Work order >>
Leave no line out; reproduce the listing exactly.

[Study material]

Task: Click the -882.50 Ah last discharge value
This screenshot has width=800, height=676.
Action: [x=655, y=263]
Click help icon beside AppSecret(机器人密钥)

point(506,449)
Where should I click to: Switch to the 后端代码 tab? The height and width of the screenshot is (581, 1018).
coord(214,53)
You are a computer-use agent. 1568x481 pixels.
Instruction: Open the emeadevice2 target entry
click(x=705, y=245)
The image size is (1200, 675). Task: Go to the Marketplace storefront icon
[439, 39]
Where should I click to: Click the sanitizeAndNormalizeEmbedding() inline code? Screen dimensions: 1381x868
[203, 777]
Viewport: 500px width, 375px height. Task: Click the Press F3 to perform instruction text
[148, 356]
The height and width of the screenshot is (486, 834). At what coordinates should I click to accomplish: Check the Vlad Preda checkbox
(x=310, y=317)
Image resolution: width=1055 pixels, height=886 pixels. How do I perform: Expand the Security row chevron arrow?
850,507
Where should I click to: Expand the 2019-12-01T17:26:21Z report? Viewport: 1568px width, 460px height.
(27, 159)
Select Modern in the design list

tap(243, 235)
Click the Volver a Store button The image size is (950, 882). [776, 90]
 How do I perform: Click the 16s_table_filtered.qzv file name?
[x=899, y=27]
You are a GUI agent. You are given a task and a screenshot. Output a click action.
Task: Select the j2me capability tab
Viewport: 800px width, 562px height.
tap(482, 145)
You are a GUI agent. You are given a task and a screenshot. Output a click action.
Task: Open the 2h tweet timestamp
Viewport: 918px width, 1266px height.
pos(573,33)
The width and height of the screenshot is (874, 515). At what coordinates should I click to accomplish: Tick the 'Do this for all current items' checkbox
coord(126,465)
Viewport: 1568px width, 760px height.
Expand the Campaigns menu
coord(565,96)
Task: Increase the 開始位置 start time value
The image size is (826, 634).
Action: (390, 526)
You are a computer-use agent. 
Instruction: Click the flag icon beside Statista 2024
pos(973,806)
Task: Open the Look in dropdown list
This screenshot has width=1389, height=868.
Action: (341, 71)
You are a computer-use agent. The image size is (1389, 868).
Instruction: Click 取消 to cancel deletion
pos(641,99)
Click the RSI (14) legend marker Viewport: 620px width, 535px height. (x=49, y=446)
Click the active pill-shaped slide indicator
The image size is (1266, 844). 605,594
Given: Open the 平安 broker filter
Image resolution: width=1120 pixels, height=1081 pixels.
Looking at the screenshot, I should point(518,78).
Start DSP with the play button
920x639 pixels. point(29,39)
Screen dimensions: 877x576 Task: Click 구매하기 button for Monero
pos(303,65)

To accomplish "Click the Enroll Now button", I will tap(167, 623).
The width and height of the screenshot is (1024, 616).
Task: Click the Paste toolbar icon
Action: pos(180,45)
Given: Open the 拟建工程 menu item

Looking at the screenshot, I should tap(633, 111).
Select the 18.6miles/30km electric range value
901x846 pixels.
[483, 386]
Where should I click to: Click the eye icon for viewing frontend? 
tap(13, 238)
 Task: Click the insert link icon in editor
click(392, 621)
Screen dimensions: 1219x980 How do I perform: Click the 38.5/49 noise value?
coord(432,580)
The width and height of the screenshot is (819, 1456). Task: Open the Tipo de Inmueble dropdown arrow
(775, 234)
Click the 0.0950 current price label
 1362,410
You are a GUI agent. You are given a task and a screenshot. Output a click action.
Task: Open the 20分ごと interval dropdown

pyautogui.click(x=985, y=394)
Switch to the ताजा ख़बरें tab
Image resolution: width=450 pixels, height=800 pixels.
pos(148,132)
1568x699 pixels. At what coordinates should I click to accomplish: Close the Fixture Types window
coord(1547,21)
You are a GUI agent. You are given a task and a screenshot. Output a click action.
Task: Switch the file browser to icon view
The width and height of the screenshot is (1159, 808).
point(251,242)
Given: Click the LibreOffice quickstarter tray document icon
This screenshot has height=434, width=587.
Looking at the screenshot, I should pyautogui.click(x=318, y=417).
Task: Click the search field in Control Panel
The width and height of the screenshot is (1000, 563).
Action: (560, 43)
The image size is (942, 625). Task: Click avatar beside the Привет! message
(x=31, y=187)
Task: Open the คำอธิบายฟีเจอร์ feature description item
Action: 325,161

[/Study material]

Answer >>
Task: Click the -882.50 Ah last discharge value
This screenshot has width=800, height=676.
Action: [x=655, y=263]
Click help icon beside AppSecret(机器人密钥)

point(506,449)
Where should I click to: Switch to the 后端代码 tab? The height and width of the screenshot is (581, 1018).
coord(214,53)
You are a computer-use agent. 1568x481 pixels.
Instruction: Open the emeadevice2 target entry
click(x=705, y=245)
The image size is (1200, 675). Task: Go to the Marketplace storefront icon
[439, 39]
Where should I click to: Click the sanitizeAndNormalizeEmbedding() inline code? Screen dimensions: 1381x868
[203, 777]
Viewport: 500px width, 375px height. Task: Click the Press F3 to perform instruction text
[148, 356]
The height and width of the screenshot is (486, 834). At what coordinates should I click to accomplish: Check the Vlad Preda checkbox
(x=310, y=317)
Image resolution: width=1055 pixels, height=886 pixels. How do I perform: Expand the Security row chevron arrow?
850,507
Where should I click to: Expand the 2019-12-01T17:26:21Z report? Viewport: 1568px width, 460px height.
(27, 159)
Select Modern in the design list

tap(243, 235)
Click the Volver a Store button The image size is (950, 882). [776, 90]
 How do I perform: Click the 16s_table_filtered.qzv file name?
[x=899, y=27]
You are a GUI agent. You are given a task and a screenshot. Output a click action.
Task: Select the j2me capability tab
Viewport: 800px width, 562px height.
tap(482, 145)
You are a GUI agent. You are given a task and a screenshot. Output a click action.
Task: Open the 2h tweet timestamp
Viewport: 918px width, 1266px height.
pos(573,33)
The width and height of the screenshot is (874, 515). At what coordinates should I click to accomplish: Tick the 'Do this for all current items' checkbox
coord(126,465)
Viewport: 1568px width, 760px height.
Expand the Campaigns menu
coord(565,96)
Task: Increase the 開始位置 start time value
The image size is (826, 634).
Action: (390, 526)
You are a computer-use agent. 
Instruction: Click the flag icon beside Statista 2024
pos(973,806)
Task: Open the Look in dropdown list
This screenshot has width=1389, height=868.
Action: (341, 71)
You are a computer-use agent. The image size is (1389, 868).
Instruction: Click 取消 to cancel deletion
pos(641,99)
Click the RSI (14) legend marker Viewport: 620px width, 535px height. (x=49, y=446)
Click the active pill-shaped slide indicator
The image size is (1266, 844). 605,594
Given: Open the 平安 broker filter
Image resolution: width=1120 pixels, height=1081 pixels.
Looking at the screenshot, I should point(518,78).
Start DSP with the play button
920x639 pixels. point(29,39)
Screen dimensions: 877x576 Task: Click 구매하기 button for Monero
pos(303,65)

To accomplish "Click the Enroll Now button", I will tap(167, 623).
The width and height of the screenshot is (1024, 616).
Task: Click the Paste toolbar icon
Action: pos(180,45)
Given: Open the 拟建工程 menu item

Looking at the screenshot, I should tap(633, 111).
Select the 18.6miles/30km electric range value
901x846 pixels.
[483, 386]
Where should I click to: Click the eye icon for viewing frontend? 
tap(13, 238)
 Task: Click the insert link icon in editor
click(392, 621)
Screen dimensions: 1219x980 How do I perform: Click the 38.5/49 noise value?
coord(432,580)
The width and height of the screenshot is (819, 1456). Task: Open the Tipo de Inmueble dropdown arrow
(775, 234)
Click the 0.0950 current price label
 1362,410
You are a GUI agent. You are given a task and a screenshot. Output a click action.
Task: Open the 20分ごと interval dropdown

pyautogui.click(x=985, y=394)
Switch to the ताजा ख़बरें tab
Image resolution: width=450 pixels, height=800 pixels.
pos(148,132)
1568x699 pixels. At what coordinates should I click to accomplish: Close the Fixture Types window
coord(1547,21)
You are a GUI agent. You are given a task and a screenshot. Output a click action.
Task: Switch the file browser to icon view
The width and height of the screenshot is (1159, 808).
point(251,242)
Given: Click the LibreOffice quickstarter tray document icon
This screenshot has height=434, width=587.
Looking at the screenshot, I should pyautogui.click(x=318, y=417).
Task: Click the search field in Control Panel
The width and height of the screenshot is (1000, 563).
Action: (560, 43)
The image size is (942, 625). Task: Click avatar beside the Привет! message
(x=31, y=187)
Task: Open the คำอธิบายฟีเจอร์ feature description item
Action: 325,161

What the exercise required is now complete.